What are the consequences of non-compliance and what is the cost for getting it wrong?
Article 74, paragraph 2 of the PSD2 provides that the payer bears financial losses when their PSP has not provided SCA and they have acted fraudulently. The second part of Article 74 states that “where the payee or the payment service provider of the payee fails to accept strong customer authentication, it shall refund the financial damage caused to the payer’s payment service provider”.
The above provisions have been transposed into the UK, respectively by Regulation 77, paragraphs 4c and 6 of the PSRs 2017.
Article 103 of the PSD2 provides that member states implement rules on penalties applicable to breaches of the national law transposing the directive.
Regulation 111 of the PSRs 2017 provides the FCA with powers to impose penalties on PSPs that breach any of the regulations.
Next steps
The draft amending RTS on SCA and CSC under PSD2 will be submitted to the European Commission for approval. It will then be examined by the European Parliament and the European Council before being published in the Official Journal of the European Union. The amendments to the RTS will apply seven months after their entry into force.
FCA’s key dates
The FCA “strongly encourage[s] ASPSPs to apply the SCA reauthentication exemption as soon as possible after the changes to the SCA-RTS has come into effect on March 26, 2022”, with the aim of supporting a general adoption of the exemption by September 30, 2022.
TPPs are expected to be technically prepared to reconfirm customer consent under Article 36, paragraph 6 of the SCA-RTS as soon as possible after March 26, 2022. However, the FCA stated that it will not take action before September 30, 2022 if TPPs do not re-obtain customer consent, provided that SCA is applied at least every 90 days during that period. The aim is to allow services to be provided with no disruption.
Conclusion
SCA was introduced by the PSD2 in 2018 and has been in effect for more than a year in the EU. Data presented in the EBA’s report from June 2021 shows a significant percentage decrease in fraud rates in relation to value and volume in the period up to April 2021.

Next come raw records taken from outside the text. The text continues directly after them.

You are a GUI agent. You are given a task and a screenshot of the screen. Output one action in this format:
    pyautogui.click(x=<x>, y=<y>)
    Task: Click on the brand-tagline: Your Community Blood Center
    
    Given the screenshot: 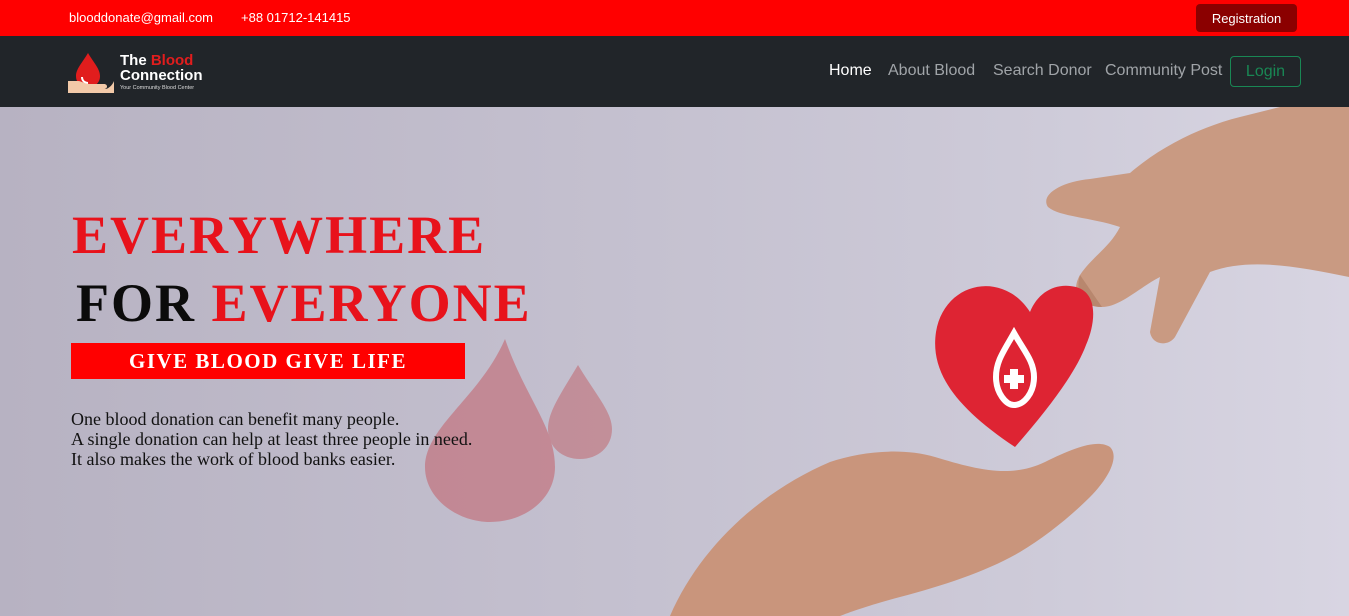 What is the action you would take?
    pyautogui.click(x=158, y=88)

The Final Report on amending RTS on SCA and CSC under PSD2 introduces a new mandatory SCA exemption and proposes an extension to timelines for implementation of technical requirements from AISPs, as well as for customer reauthentication. The aim is to reduce friction to the customer experience, as well as facilitate innovation and promote competition.
The UK transposed PSD2 while it was still a member of the EU, but following Brexit has adopted its own RTS-SCA, which are fundamentally the same as those of the EU. However, the FCA extended the deadline for SCA implementation to March 14, 2022, and therefore it is too soon to determine the effects that SCA is having in the industry. However, based on the findings in the EBA’s report on fraud rates in the EU, the implementation of SCA in the UK could potentially reduce the number of fraud-related payments.
Following the EBA’s consultation to amend the EU RTS-SCA — apart from Article 10 of the UK RTS-SCA, which allows PSPs to voluntarily apply the exemption under certain conditions and only when the customer accesses the account information directly — the UK has not proposed and/or provided the rest of the changes and has yet to indicate whether it will follow the EU and introduce further amendments. The UK could be waiting until the changes are implemented in the EU to evaluate the results before deciding to replicate. If the UK does not decide to implement the changes, however, it will be likely that PSPs operating in both the EU and UK will have to implement different SCA reauthentication procedures across the two regions, potentially making the process more complicated and time consuming.